From Singapore to Malaysia, Burma to Hong Kong, Southeast Asia’s 600 million people are coming online rapidly, and its businesses and activists are making innovative uses of emerging and online technologies to develop their economies and champion human rights. However, many in the region are encountering censorship, surveillance and attacks on their basic rights. This is why,this year, RightsCon is taking place in the very heart of Southeast Asia.
RightsCon Southeast Asia will include a mix of interactive and participant-driven sessions that explore a range of themes, including:
- Protecting rights online in the age of surveillance
- Technology and infrastructure interdependence
- Digital rights and economic development
- Freedom of information and Open Data
- Tech solutions for human rights challenges
- Limiting and measuring risk in the ICT sector
The Internet Democracy Project, together with the Foundation for Media Professionals, is organising a roundtable-cum-workshop, Connecting the dots: how to strengthen the work of Internet rights advocates in the Asia Pacific through regional networking and organising, on Tuesday 24 March 2015, 2−3.15 pm.

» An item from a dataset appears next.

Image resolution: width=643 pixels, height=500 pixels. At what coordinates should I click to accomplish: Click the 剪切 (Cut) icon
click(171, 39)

Though Internet rights advocates in the Asia Pacific may know of each other, the systematic regional networking and collective organising seen in many other regions hasn’t happened here yet. This session seeks to investigate what role regional networking and organising can play in strengthening Internet rights advocacy in the Asia Pacific by bringing together civil society concerned with human rights and members from other stakeholder groups who support their work.
All are welcome.
In addition, Anja Kovacs will be speaking at the following sessions:
Cyber Sex(y): Sexual speech, Privacy and Freedom of Expression — Wednesday 25 March 2015, 9.15−10.30 am (Organised by EroTICs)
A global panel composed of activists working at the intersection of sexuality rights and digital rights will lead an interactive session on issues including queer speech online, pornography, public and private censorship, and negotiating sexual citizenship and privacy in a digital world. The session aims to bring people working in the fields of freedom of expression and digital privacy together with sexuality rights activists, providing a platform for cross-country exchange and collaboration on issues that find themselves at the heart of many contemporary debates.
Mass Surveillance and The Right to Privacy: Perspectives from Asia — Wednesday 25 March 2015, 10.45−12.00 am (organised by the Brennan Center for Justice)
Edward Snowden’s revelations about the US National Security Agency’s (NSA) indiscriminate collection of digital communications and data worldwide have sparked debate about the appropriate balance between privacy and security. There is mounting evidence that the NSA’s mass surveillance practices are bad for democracy around the world. Several governments have proposed plans to create their own Internet networks, raising fears that a fragmented Internet might make it easier for governments to censor and spy on their citizens online. Commentators also predict that the revelations will hurt the US government’s credibility as a leading proponent of a free, open and global Internet, and its ability to challenge Internet repression elsewhere. However, mainstream coverage of the global impact of the NSA’s surveillance has been largely Western-centric. With the exception of Brazil, media coverage and international policy debates have largely focused on reactions from the US and Western Europe. In response to this lopsided dynamic, this panel discussion will curate a range of Asian perspectives on Snowden’s revelations (and, more broadly, abusive surveillance activities) and their impact on efforts to improve Internet freedom in the region.
Democracy 3.0 — Wednesday 25 March 2015, 3.00−4.15 pm (organised by DotAsia)
“Why are democracies ‘failing’?” is a question that needs to be addressed with urgency. From Thailand to Ukraine, Greece to the Arab Spring. Internet has played a significant role in recent political and civil movements. But even when such movements achieve successful revolutionary results, as the public rush into new “Democracy 2.0 style” constitutions many fail equally spectacularly. This session hopes to explore the ideas of Democracy 3.0 motivated by the pervasive adoption of the Internet, informed by the developing multistakeholder model experiments in global Internet governance, and nurtured in the eve of the Umbrella Movement in Hong Kong, to inform not only the possibilities of the Hong Kong situation but democratic developments around the world, new and old democracies, local and global governance alike.